SB189, titled “Net Metering Energy Amendments,” would seek to approve credits that are at least 84 percent of a regular customer cost for residential and small commercial customers served by large-scale electric utilities. The Senate Transportation, Public Utilities, Energy and Technology Committee voted 4-2 to recommend the bill for full Senate consideration. Some lawmakers said they hoped to see a change in the bill’s rate and would base their next vote on those updates.
This is in response to the expiration of the state tax credit for solar panels, said Senate President Pro Tempore Wayne Harper, R-Taylorsville, who is sponsoring the bill.
“The purpose of this bill is to go through and create a predictable, reliable rate for people who have installed solar panels on their homes in the future,” Harper told Utah News Dispatch before the hearing. “It does not affect anybody who’s installed them in the last 20 years, or however long that has been.”
Rocky Mountain Power, the only utility that meets the bill’s criteria, currently credits Utah solar owners between 4.7 and 5.2 cents per kilowatt-hour they send to the grid, Harper said, while it charges customers about 11 cents per kilowatt-hour.
Though the credit is not as much as what regular customers are paying, it’s more than the current credit rate, Harper said. The intent is to make the system more equitable.
“One of the things that we need to remember is that rooftop solar is clean energy,” he said, “and it lessens the requirement for Rocky Mountain Power to go through and produce power, elsewise; natural gas, coal, wind — whatever it may be.”
Harper said he has discussed the bill with the utility company and “they are not on board yet.” He’s looking for a solution that works for everyone to be able to move it forward, since the Legislature has addressed this issue for years.
In 2023, the Utah Supreme Court decided to allow Rocky Mountain Power to review its credit rate annually. Over the years, that has descended from 100 percent of the regular electricity rate to about 50 percent, Harper said.
“Utah’s solar policy is an outlier. We are one of the only states where solar compensation changes every year, and the solar export rate is among the lowest in the country,” said Kate Bowman, the region’s regulatory director for the advocacy group Vote Solar, in a news release. She added that the percentage calculation could create long-term stabilities for those who are considering installing solar systems.

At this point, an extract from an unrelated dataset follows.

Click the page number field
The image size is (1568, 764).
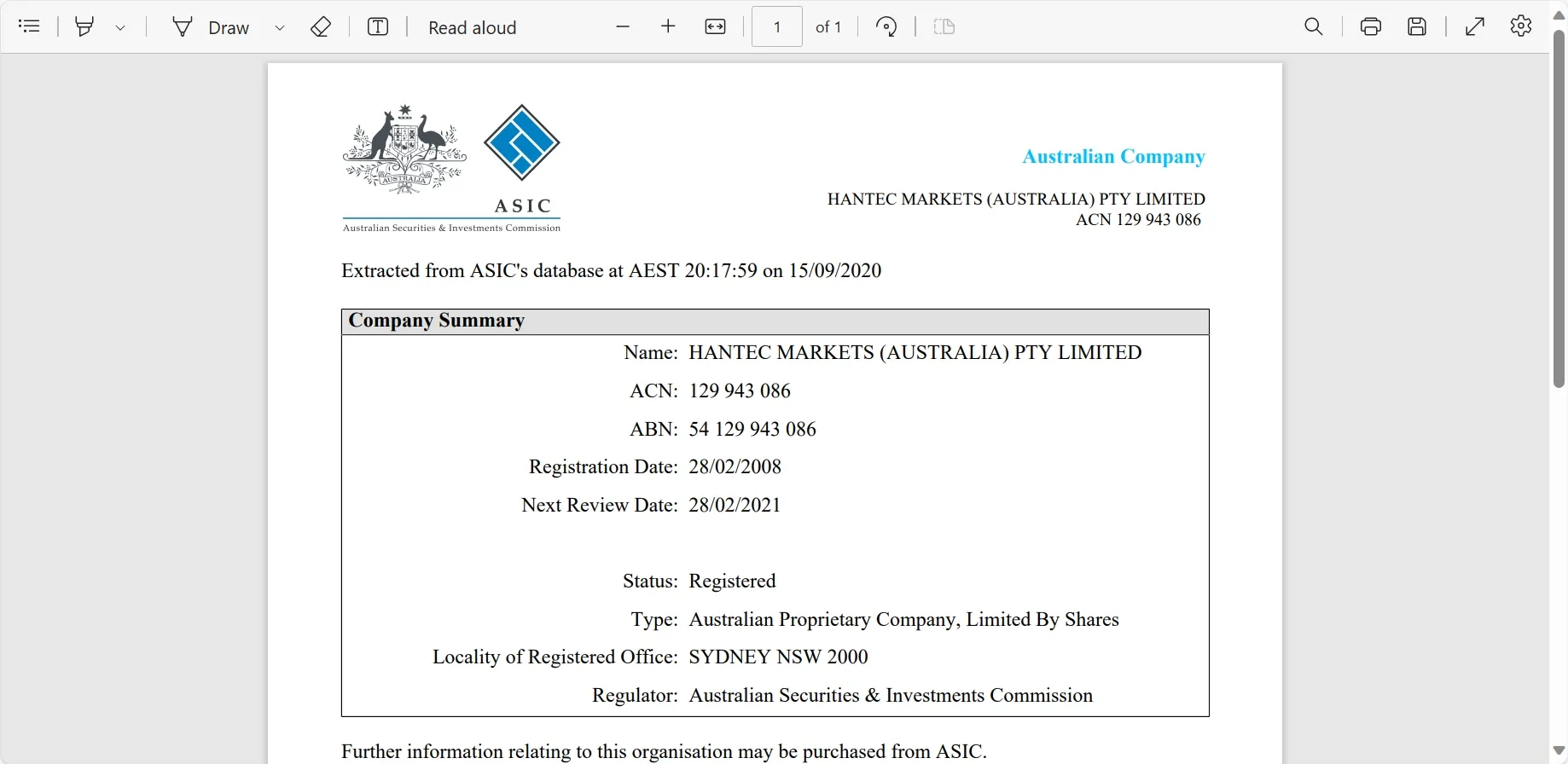776,26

Others, including business owners, developers and clean energy advocates, also spoke enthusiastically about the bill’s potential, with some saying the change is “overdue” and a fairer deal.
Rooftop solar would help with Utah’s energy independence concern, Sara Wright, CEO of Utah Clean Energy, said in the committee hearing.

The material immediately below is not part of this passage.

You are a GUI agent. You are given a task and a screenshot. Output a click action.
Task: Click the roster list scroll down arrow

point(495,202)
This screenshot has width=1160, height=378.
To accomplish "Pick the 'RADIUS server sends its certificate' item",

“I really believe that Sen. Harper’s bill is a balance between the previous full net metering that many states still have,” she said, “and the current credit that changes every single year, which makes it almost impossible.”

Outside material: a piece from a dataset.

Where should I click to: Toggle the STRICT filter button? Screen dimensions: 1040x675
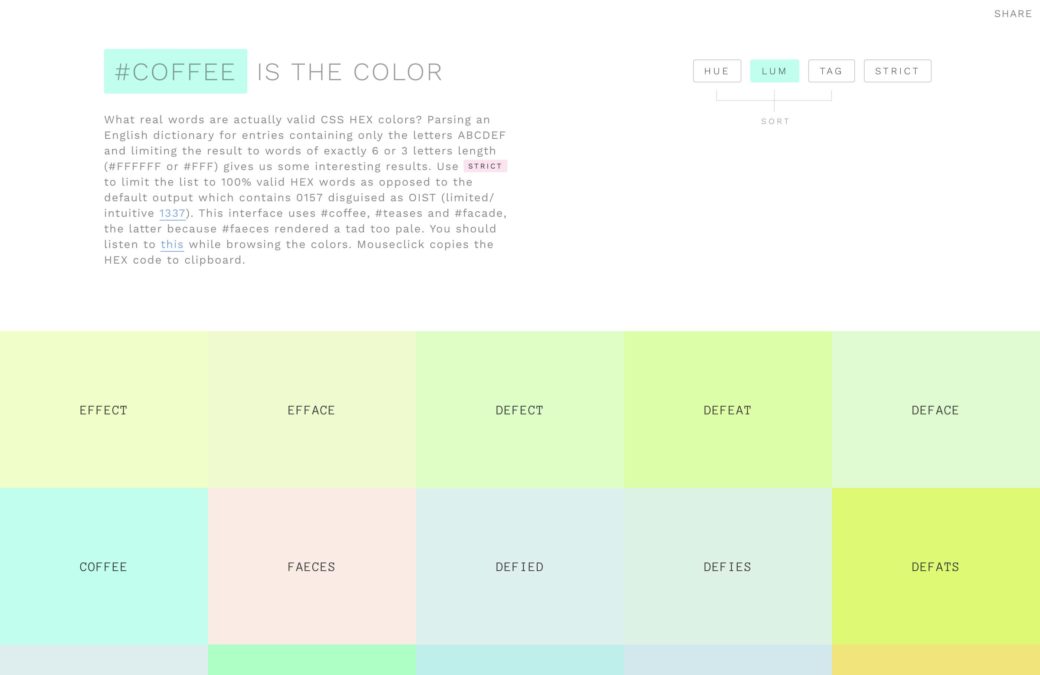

Nathaniel Johnson, executive director at the Utah Rural Electric Cooperative Association, expressed concerns, though his co-op’s rates are determined by its board and the bill as it is currently written would not allow them to continue setting their own rates as a governing authority. He also said there are times of day when public utility companies don’t need the power generated from homes.
“Even if we did need it,” he said, “we can go on the open market where our wholesale prices of power are significantly less than what has been proposed in the legislation.”
Michele Beck, director of the Utah Office of Consumer Services, also spoke against the bill, stating that the current compensation is the product of a multi-year intensive process upheld by the Utah Supreme Court. She added that the legislation would make it harder to keep electric rates low.
“I think we need to be clear that this is a subsidy not seeking a fair rate,” she said.